### EXERCISE DIRECTIONS
Report every line of the records that contains the word "agent".

++++++++

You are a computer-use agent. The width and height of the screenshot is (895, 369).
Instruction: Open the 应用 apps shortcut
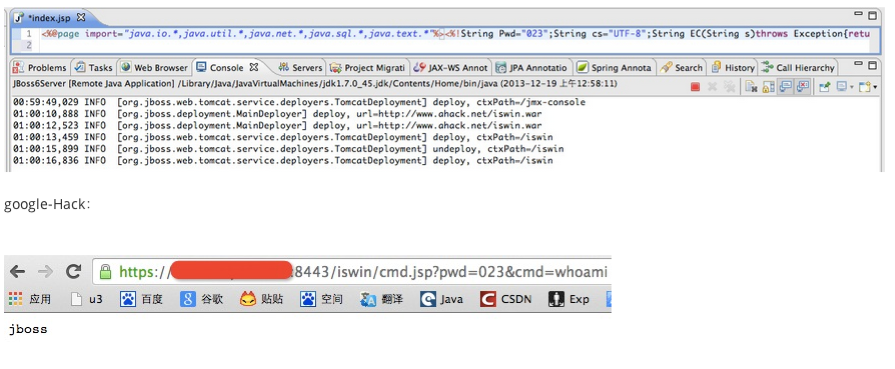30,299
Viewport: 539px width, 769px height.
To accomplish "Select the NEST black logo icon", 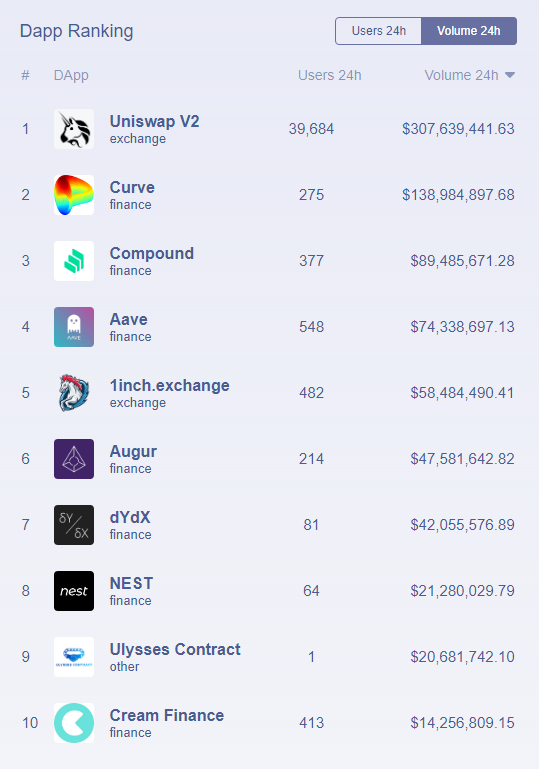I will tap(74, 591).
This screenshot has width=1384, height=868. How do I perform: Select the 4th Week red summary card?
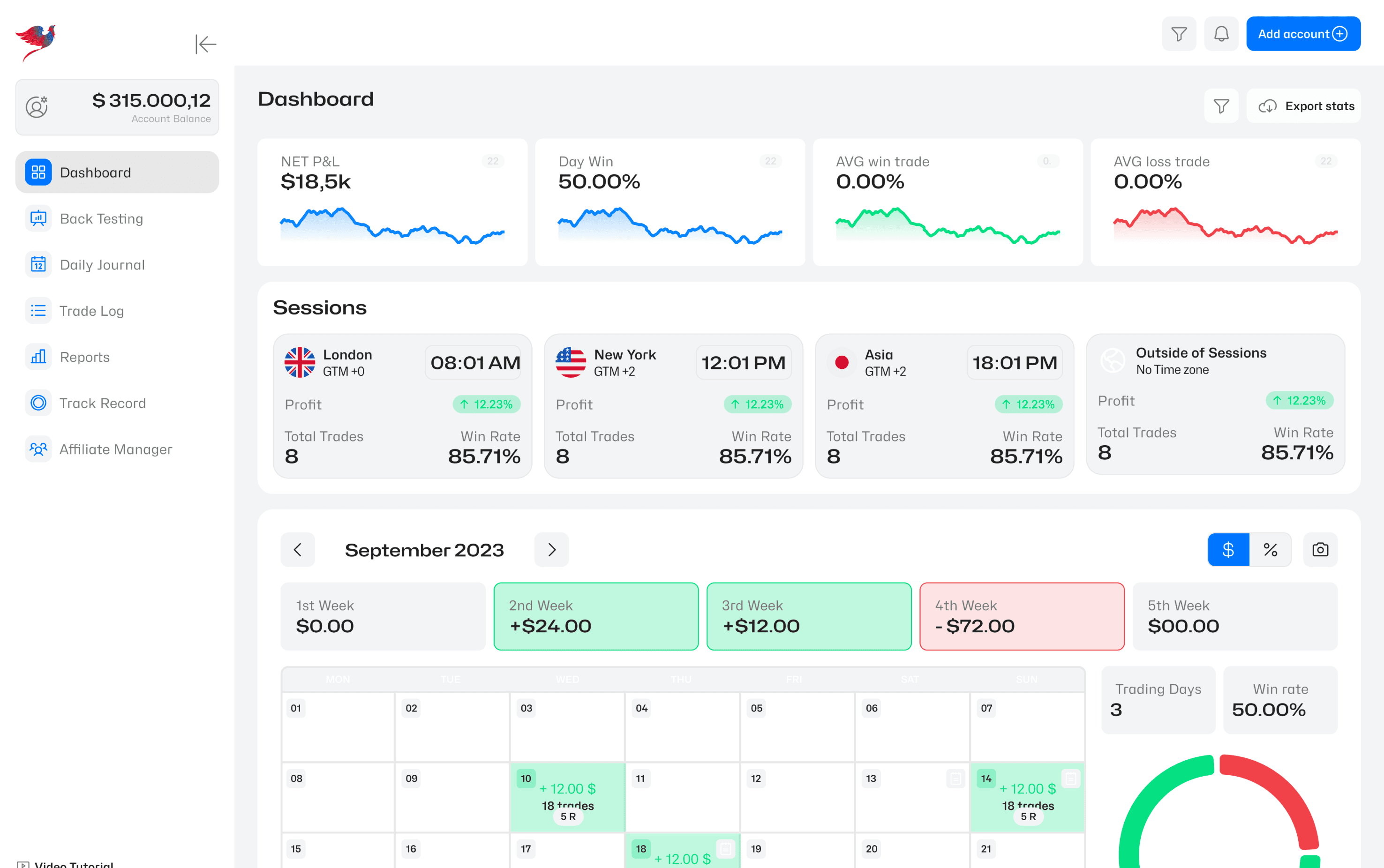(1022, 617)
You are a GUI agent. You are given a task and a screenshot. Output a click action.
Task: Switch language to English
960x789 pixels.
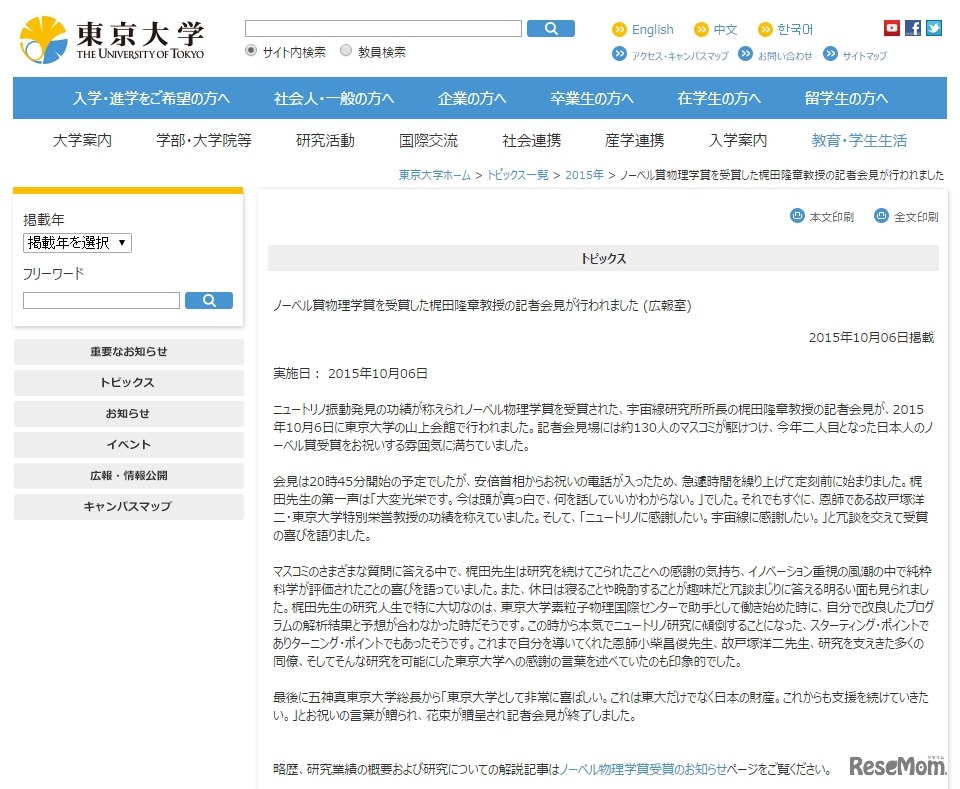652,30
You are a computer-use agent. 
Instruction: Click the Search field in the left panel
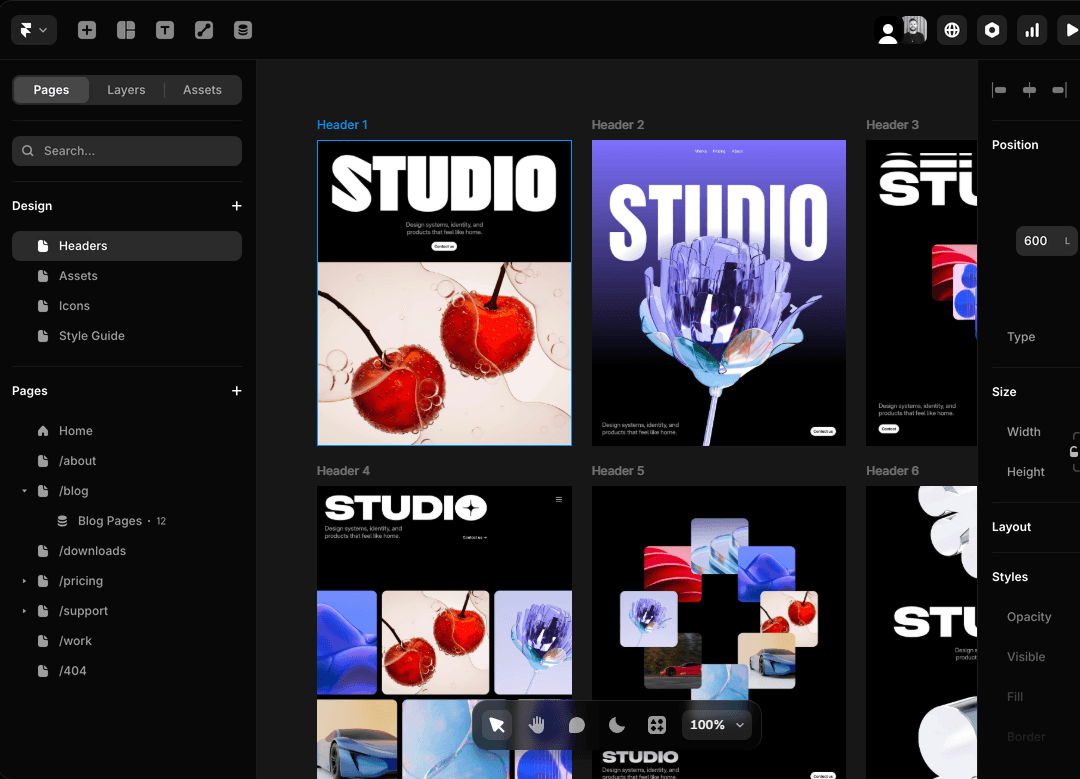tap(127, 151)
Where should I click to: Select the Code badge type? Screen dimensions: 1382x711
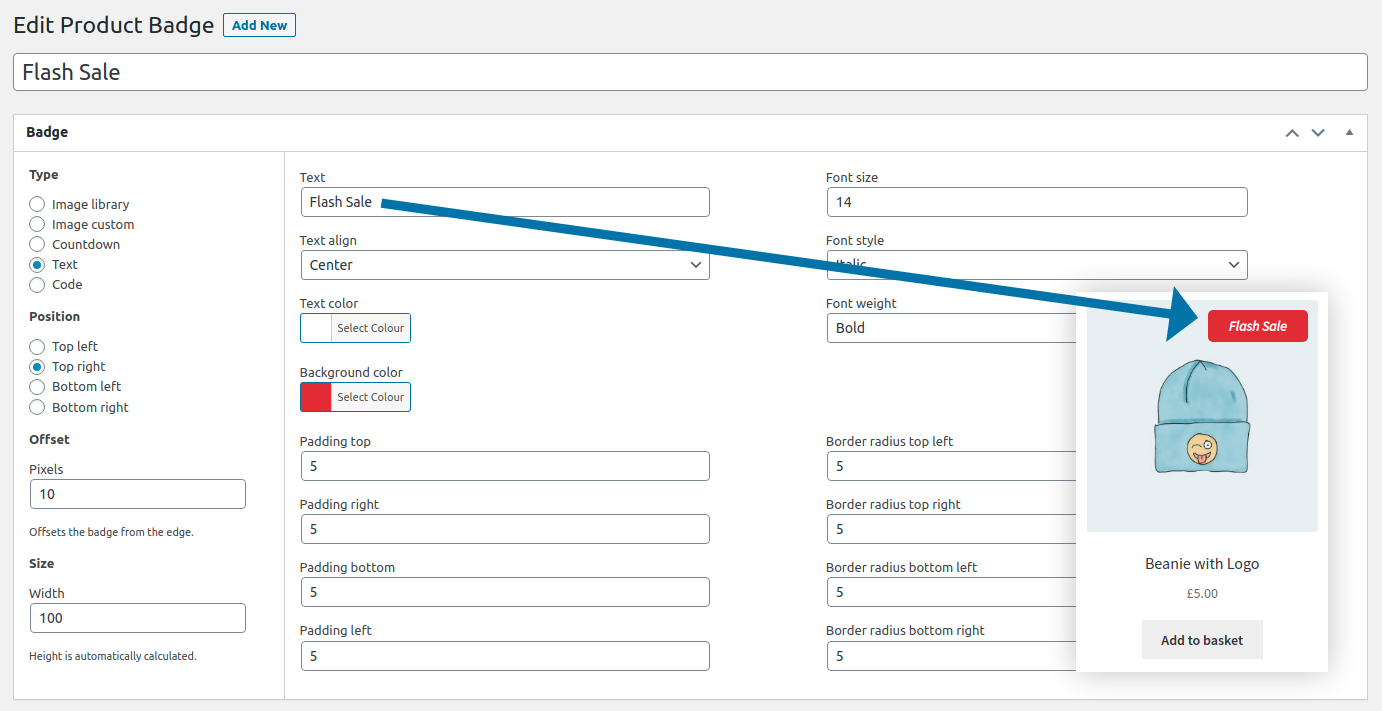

++++++++

### ANSWER TO THIS EXERCISE
You are a computer-use agent. The width and height of the screenshot is (895, 369).
You are a GUI agent. You are given a task and a screenshot. Output a click action.
You are a computer-use agent. 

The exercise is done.